While git is surely one of my favorite tools, and increases my productivity in a sometimes unbelivable way (like when working on 3 or 5 features at the same time), some times there are operations that can be a bit tricky.
There are plenty of git tutorials and guides to get started and that explain the basic concepts. This post is not one of them. If that is what you need, you can check these great resources:
- git - the simple guide
- Git is a Directed Acyclic Graph and What the Heck Does That Mean?
- Think Like (a) Git
- Official documentation
There is another quite popular resource, that doesn't focus on explaining the concepts, but on what to do if you get into certain cases (aka problems):
More on the style of the latter, in this post I'll explain some operations that are somehow advanced, I don't think are well known, but I use them frequently. So, hopefully they can be useful to others.
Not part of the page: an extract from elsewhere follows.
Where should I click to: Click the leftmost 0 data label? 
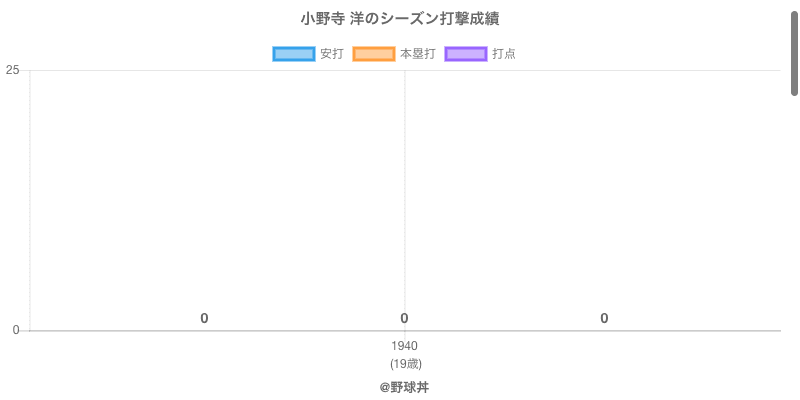coord(204,318)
I've got some cool changes, but my history is a mess
There are many reasons why this can happen. The one that I encounter most frequently is people opening a pull request, that does not only contain the user changes (and possibly some merges from master), but instead it contains commits from other users in the branch, as if they were part of the pull request. I never spent the time to research what is the cause, but this is what I usually recommend or do.
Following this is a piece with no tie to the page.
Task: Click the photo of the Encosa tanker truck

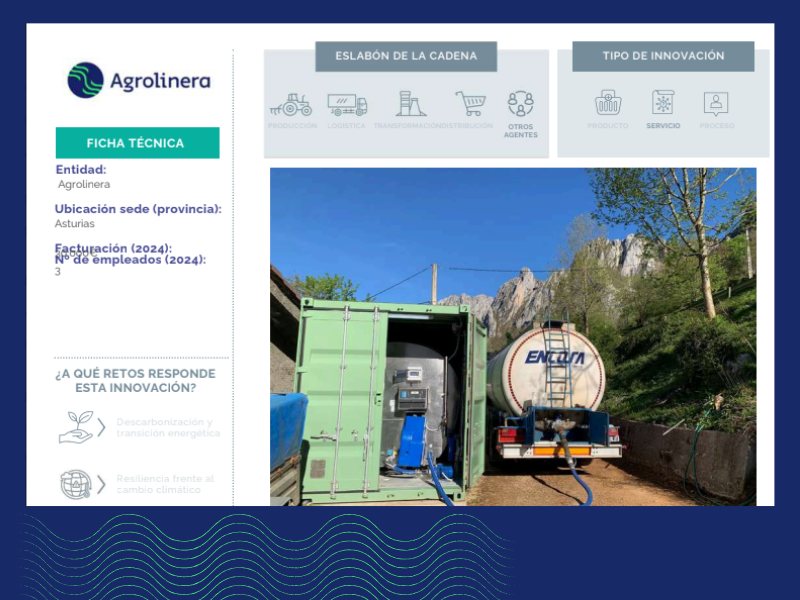Action: point(513,337)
Whether it is the previous case, or because of any other reason, if you have some changes in your branch mixed with a messy git history, the easiest way I know to go back to a state under control is:
- git fetch upstream: Just updating our local repository.
- git merge upstream/master: Getting anything in the latest repository version into our branch.
- git reset --soft upstream/master: This will make that the git history in our branch is exactly as the one in master, replacing our messy history. And it will leave in our staging area all the changes that we made, compared to master.
- git commit -m "All my changes in a single commit"
Now the history in our branch will be equivalent as if we just created the branch from the latest version, and added a single commit with all our changes. As usual, we shouldn't rewrite the history if someone else pulled our commits. But if this is a local branch, or it is remote but only used to open a pull request, that should be all right.
I have changes in the working directory, and I want to change branch
There are also different cases for this. The simplest case (but not common in my case) is that you are working in a branch, and want to go to make some changes to a different one, but your current changes are not in a state that you want to commit.
The other cases (the ones that happen to me in practice) are:
- You start working in some changes, and you realize that you are in the wrong branch.
- You are making some last minute addition to a pull request, and before you commit and push, the pull request is merged. So, you want to continue the work in a new branch.
The problem is that when you have uncommitted changes in your working directory, and you try to change branch, you get the next error message: error: Your local changes to the following files would be overwritten by checkout preventing any branch change until you commit those changes. But committing in the current branch is not what we want.
The solution in this case is git stash. With it, the changes in the working directory are saved into a stack, and the working directory becomes clean. This allows us to freely switch branches, and perform other operations. Once we have the environment ready, and we are in the branch in which the stacked changes belong to, then we can simply git stash apply. We will get the uncommitted changes back to the working directory.
I want to test or edit someone else pull request
This is something that mainly project maintainers do, but that can be useful for anyone. In general, when someone opens a pull request, the changes are reviewed, and feedback is provided, both in the GitHub (or similar) interface. And the author, who already got the branch locally, makes changes and run the code. But in some cases, it may be useful to get the changes of the pull request locally, so they can be run, and edited.
One example could be a stale pull request, that was opened many months ago and that the author is not interesting in updating anymore. But it contains code, that with few changes, would be nice to get merged.
Git is a distributed system, and there is nothing in git itself that tells which is the "official" repository, and which are forks. To interact with other repositories from your local copy, all you need is to set a remote, fetch the changes, and switch to their branches. This would be done with the commands:
- git remote add <remote-name-for-user-fork> <url-to-user-fork>
- git fetch <remote-name-for-user-fork>
Now, we already have locally all the data in the repo of the author of the pull request. Next thing is to checkout the branch used for the pull request. This can be done with:
- git branch <branch-name> --track <remote-name-for-user-fork>/<branch-name>
Now we have the code in the pull request in our working directory. And we can run or edit.
GitHub has an option when creating a pull request "Allow edits from maintainers", that is checked by default. If the author of the pull request left it checked, then maintainers can push to the pull request branch after editing it locally. So, the updates are made in the same pull request, which can be merged when it's ready.
For people that are not maintainers, when the checkbox was unchecked, or when the fork of the author does not exist anymore, pushing to origin (your own fork), and opening a new pull request is required.
If editing other people branches is something that needs to be done often, it is probably a good idea to use hub, a tool from GitHub. It can be installed with conda:
- conda install -c conda-forge hub
And then, checking out the branch from a pull request is as simple as:
- hub checkout <github-url-of-the-pull-request>
Which will set up the remotes, and make the branch track the parent, so changes can be pushed with a simple git push given the right permissions.